▶ [Data for this exercise]
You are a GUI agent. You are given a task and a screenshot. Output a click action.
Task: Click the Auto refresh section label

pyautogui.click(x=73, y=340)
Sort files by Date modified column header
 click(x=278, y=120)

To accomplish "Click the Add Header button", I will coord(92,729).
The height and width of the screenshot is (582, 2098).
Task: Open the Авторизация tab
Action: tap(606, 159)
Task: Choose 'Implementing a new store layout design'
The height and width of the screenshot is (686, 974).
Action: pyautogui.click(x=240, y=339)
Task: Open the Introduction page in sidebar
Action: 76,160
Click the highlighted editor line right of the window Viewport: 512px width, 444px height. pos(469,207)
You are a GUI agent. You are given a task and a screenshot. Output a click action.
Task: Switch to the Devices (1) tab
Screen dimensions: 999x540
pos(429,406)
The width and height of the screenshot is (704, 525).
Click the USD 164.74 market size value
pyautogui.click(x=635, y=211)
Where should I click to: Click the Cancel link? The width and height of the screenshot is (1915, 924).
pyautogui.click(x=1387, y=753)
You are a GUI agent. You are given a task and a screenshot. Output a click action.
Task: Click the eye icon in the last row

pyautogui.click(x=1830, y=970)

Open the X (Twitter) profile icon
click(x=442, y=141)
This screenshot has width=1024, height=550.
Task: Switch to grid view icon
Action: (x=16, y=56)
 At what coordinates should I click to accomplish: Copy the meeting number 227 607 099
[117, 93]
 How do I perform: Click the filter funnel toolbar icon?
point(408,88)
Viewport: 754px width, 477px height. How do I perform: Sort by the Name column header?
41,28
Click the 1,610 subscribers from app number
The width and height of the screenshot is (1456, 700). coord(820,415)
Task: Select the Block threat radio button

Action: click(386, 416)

▶ [Task instructions] All lines from the one that holds "How do I perform: Click" through the end of the records are to be returned exactly, including both boundary lines, and no others.

▶ [Answer to the exercise]
 How do I perform: Click the filter funnel toolbar icon?
point(408,88)
Viewport: 754px width, 477px height. How do I perform: Sort by the Name column header?
41,28
Click the 1,610 subscribers from app number
The width and height of the screenshot is (1456, 700). coord(820,415)
Task: Select the Block threat radio button

Action: click(386, 416)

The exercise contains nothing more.